→ **WHAT THE EXERCISE ASKS**: Please report how many lines in the following material hold the string "computer", giving only the number.

→ **PROVIDED DATA**:
:::::

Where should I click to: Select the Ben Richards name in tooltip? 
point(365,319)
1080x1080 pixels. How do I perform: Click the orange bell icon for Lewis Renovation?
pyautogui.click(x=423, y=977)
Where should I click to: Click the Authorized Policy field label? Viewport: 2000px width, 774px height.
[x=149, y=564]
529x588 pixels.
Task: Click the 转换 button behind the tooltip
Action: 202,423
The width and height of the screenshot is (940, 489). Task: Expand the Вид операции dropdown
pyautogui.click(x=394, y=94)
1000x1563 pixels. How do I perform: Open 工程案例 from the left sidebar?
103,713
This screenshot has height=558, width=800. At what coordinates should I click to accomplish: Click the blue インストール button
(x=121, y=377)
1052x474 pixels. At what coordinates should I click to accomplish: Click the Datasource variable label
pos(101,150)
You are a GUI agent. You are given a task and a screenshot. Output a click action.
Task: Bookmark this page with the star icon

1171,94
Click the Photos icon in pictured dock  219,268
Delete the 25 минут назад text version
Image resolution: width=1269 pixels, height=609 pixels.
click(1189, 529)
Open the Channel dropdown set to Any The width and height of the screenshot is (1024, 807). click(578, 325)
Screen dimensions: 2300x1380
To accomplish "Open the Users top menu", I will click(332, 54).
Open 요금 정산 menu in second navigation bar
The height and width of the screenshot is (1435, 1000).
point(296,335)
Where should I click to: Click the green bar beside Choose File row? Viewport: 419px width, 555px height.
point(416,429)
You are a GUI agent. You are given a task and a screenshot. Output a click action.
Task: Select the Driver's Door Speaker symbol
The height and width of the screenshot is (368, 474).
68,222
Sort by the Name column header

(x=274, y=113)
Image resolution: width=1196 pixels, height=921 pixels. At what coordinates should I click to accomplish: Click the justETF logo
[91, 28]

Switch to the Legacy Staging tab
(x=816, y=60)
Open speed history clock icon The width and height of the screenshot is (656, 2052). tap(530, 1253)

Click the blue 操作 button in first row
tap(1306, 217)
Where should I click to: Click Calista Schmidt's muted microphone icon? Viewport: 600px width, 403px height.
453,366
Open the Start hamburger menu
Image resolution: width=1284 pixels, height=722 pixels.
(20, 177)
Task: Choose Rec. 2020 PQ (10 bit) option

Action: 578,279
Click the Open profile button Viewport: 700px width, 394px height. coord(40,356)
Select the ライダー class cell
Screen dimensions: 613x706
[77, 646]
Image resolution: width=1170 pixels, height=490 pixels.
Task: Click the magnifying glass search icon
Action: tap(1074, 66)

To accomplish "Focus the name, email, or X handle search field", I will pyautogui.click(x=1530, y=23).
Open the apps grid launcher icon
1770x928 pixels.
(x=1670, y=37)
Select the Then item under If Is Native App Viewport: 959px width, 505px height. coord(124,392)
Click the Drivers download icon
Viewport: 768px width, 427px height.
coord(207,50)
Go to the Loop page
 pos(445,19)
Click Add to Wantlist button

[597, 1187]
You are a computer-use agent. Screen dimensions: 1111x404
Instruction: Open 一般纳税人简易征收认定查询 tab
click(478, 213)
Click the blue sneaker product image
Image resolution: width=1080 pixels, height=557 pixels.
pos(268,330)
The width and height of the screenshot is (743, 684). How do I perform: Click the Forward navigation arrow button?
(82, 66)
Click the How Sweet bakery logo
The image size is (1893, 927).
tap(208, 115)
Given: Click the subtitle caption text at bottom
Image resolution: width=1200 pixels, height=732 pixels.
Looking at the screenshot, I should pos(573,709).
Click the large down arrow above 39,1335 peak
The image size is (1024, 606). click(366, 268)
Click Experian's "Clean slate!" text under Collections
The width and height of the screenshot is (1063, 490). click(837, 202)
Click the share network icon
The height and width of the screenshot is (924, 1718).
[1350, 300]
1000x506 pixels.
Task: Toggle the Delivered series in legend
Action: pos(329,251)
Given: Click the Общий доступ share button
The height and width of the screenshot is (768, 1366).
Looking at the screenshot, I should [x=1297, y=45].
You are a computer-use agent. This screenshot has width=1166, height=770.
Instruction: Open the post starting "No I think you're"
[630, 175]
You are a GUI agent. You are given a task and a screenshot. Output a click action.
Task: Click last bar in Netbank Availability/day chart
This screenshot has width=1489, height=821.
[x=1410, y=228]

:::::

→ **WORKED SOLUTION**: 2